→ **TASK REQUIREMENTS**
• 1. According to the Senate hearing excerpt, about how many whole-body scanners did TSA buy with federal stimulus funds, and in at least how many airports were they installed?
• 2. Pick up the Senate hearing excerpt after its last sentence and keep writing it.

** Opening SELECTED TEXT block **

Excerpts from today's hearing before the Senate Homeland Security committee, during which TSA Administrator John Pistole says new procedures are "there to protect you."

The topic for today's Senate Homeland Security hearing was supposed to be air cargo security.

But in the wake of growing public concern about the Transportation Security Administration's new procedures to screen air travelers, that's where the discussion kept returning.

CNET is providing excerpts from the transcript of the hearing, in which committee Chairman Joseph Lieberman calls the scanners "necessary for the security" of the American people and TSA Administrator John Pistole says his agency's screeners are "there to protect you and your loved ones." (See related article.)

This image of an adult man was taken using a Rapiscan Secure 1000 backscatter X-ray scanner John Wild (

As the Thanksgiving travel season draws near, the reaction to TSA's new procedures has been visceral and sharply critical, driven by cell phone recordings of security line incidents, privacy and health concerns, and Web sites including the Drudge Report, which published a photograph of a hands-on examination of a nun with the caption: "THE TERRORISTS HAVE WON." Yesterday's Colbert Report called them machines "that X-ray your X-rated parts," and a software engineer from Oceanside, Calif., became an Internet sensation after telling a TSA screener: "If you touch my junk, I'll have you arrested."

Thanks to the federal stimulus legislation, TSA has been able to buy approximately 373 whole-body scanners and install them in at least 68 airports around the country. A few weeks ago, with only a one-paragraph mention on TSA's Web site, the screening procedures were changed to offer air travelers a choice of either full-body scans or what the TSA delicately calls "enhanced patdowns."

Read on for the transcript excerpts.

SEN. JOSEPH LIEBERMAN (I-CONN.): I want to ask you a question related to TSA that's very much in the news, which is the so-called pat-down procedures that follow and are associated with the use of the whole-body imaging scanners, which I recall because we held hearings on this subject after the Christmas Day bombing attempt. And most of us were calling for you to go to the whole-body scanners, either in the Amsterdam variety or what--what you've done.

And I--I wanted to give you an opportunity before the committee really to explain the pat-down procedures that have troubled people and why you think that they're justified.

PISTOLE: Thank you, Mr. Chairman. There is an ever-evolving nature of the terrorist plot that has been well-described here this afternoon. The challenge for TSA and the whole U.S. government and our allies around the world is to develop both the best techniques and tactics, enabled by the best technology, to detect those plots.

As we've heard the various plots outlined here this afternoon, it is clear that we have to be one step ahead of the terrorists. And it's obvious that we are not always in that situation, as evidenced by the last three plots that would--could have been successful.

So it really comes down to a balance, where partnership on the one hand, working with the traveling public and the security safety issues on the other hand, and what is a proper mix? So what we try to do is understand--we want to be sensitive to people's concerns about privacy about their personal being and things, while ensuring that everybody on every flight has been properly screened.

We've recognized--I particularly recognize that reasonable people can disagree as to what that proper balance or blend is between privacy and security and safety.

That being the case, I think everybody who gets on a flight wants to ensure and be assured that everybody else around them has been properly screened and, oh, by the way, everybody else on that flight wants to make sure that I have been properly screened or you have been properly screened.

** Closing SELECTED TEXT block **
** Opening AVAILABLE DATA block **

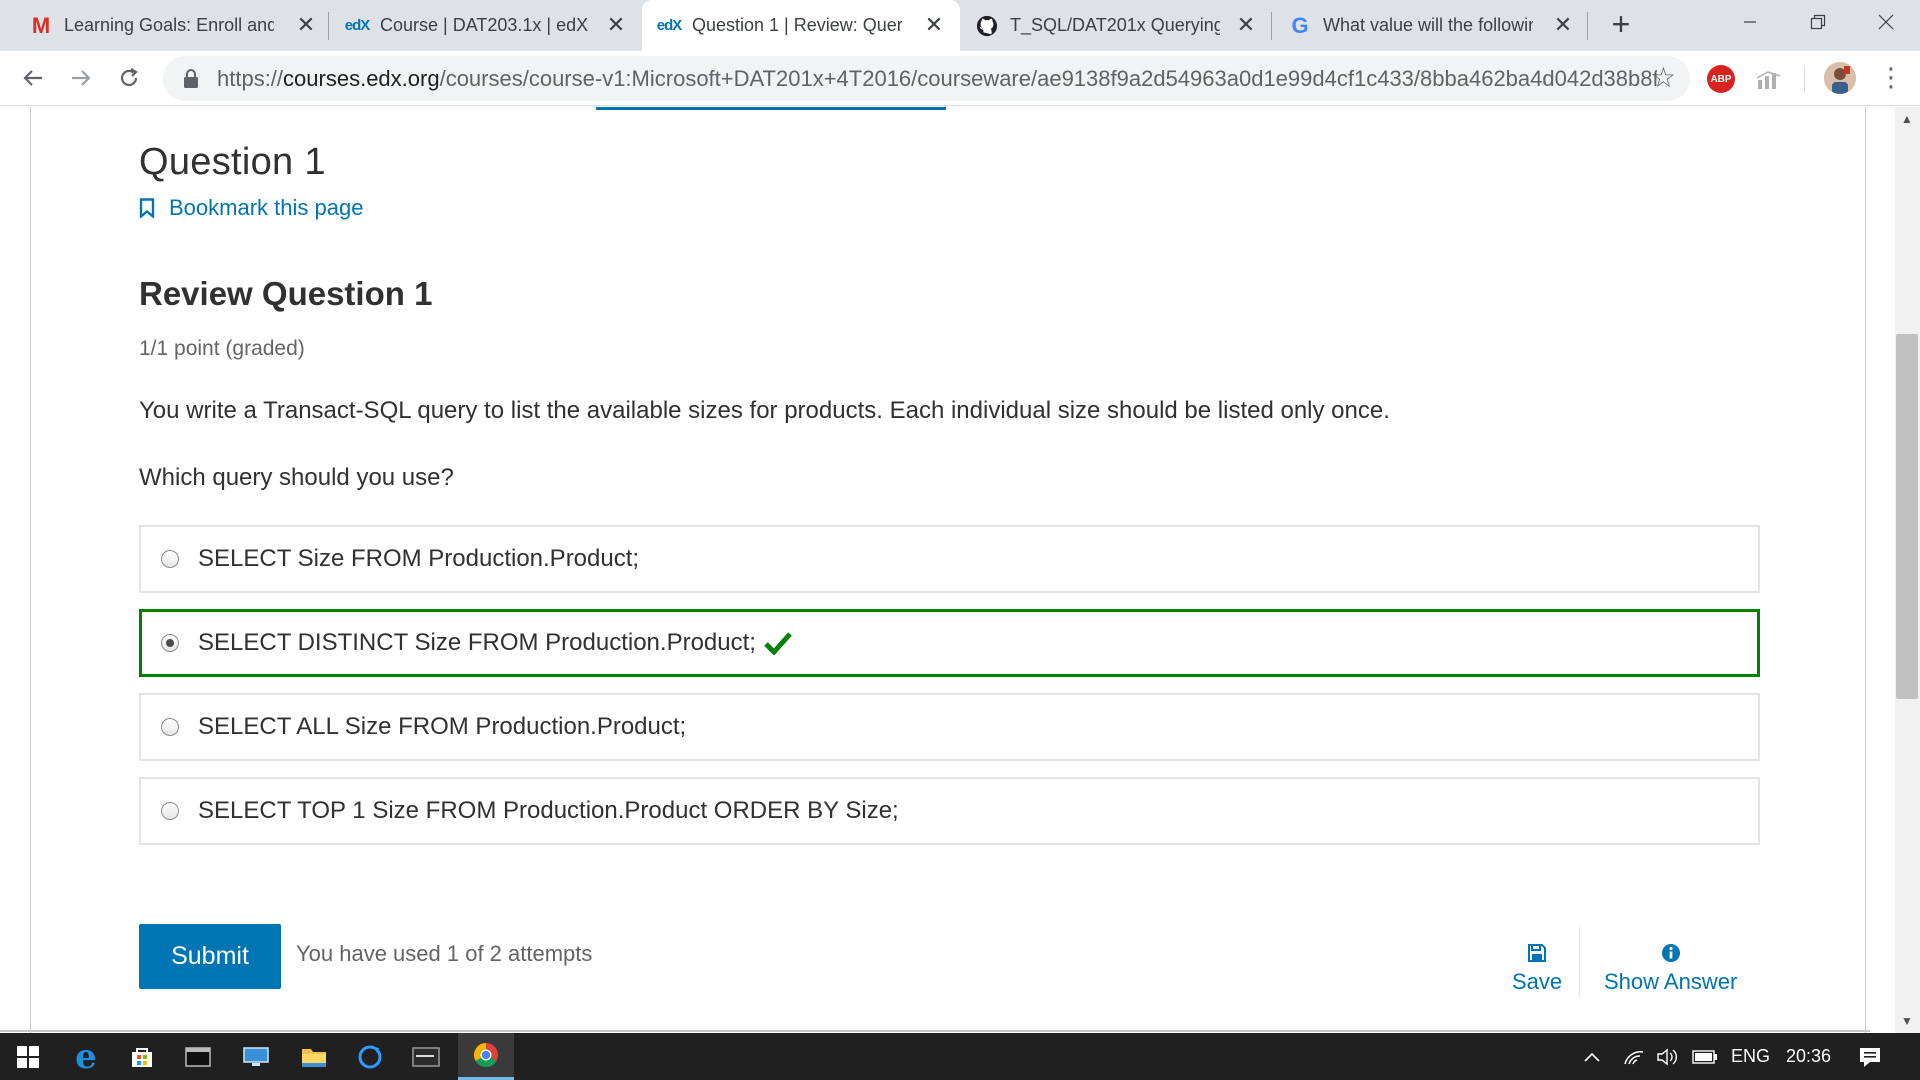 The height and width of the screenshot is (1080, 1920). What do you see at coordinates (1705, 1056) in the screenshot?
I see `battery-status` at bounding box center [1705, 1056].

** Closing AVAILABLE DATA block **

→ **TASK ANSWERS**
• 1. About 373 scanners, installed in at least 68 airports.

• 2.
So how do we reach that balance? And that's what we--that is the challenge that we go through. I believe the advanced imaging technology is the best technology we have today to detect the nonmetallic device that was well-designed, well-concealed, such as we saw on Christmas Day.

What I am concerned about, and I know many share this concern, is if we have an individuals who opts out of the advanced imaging technology--let's say Abdulmutallab [CNET editor's note: this is a reference to last year's underwear bomber] had done that, if that had been the case in (inaudible). If he had opted out, thinking that, well, I'm not going to receive a thorough pat-down, so I can get on that flight, and if that had been successful on Christmas Day, I think we might be having a different dialogue here this afternoon and in the public.

But what I want to assure and reassure the public is we are concerned about your safety, your security, and your privacy. Let's work together in partnership to ensure that we can have the best way forward.

LIEBERMAN: Let me just take this a moment or two more. Just make clear, if you will, to the committee and public who may be listening, watching, how does someone get subjected to a pat-down procedure?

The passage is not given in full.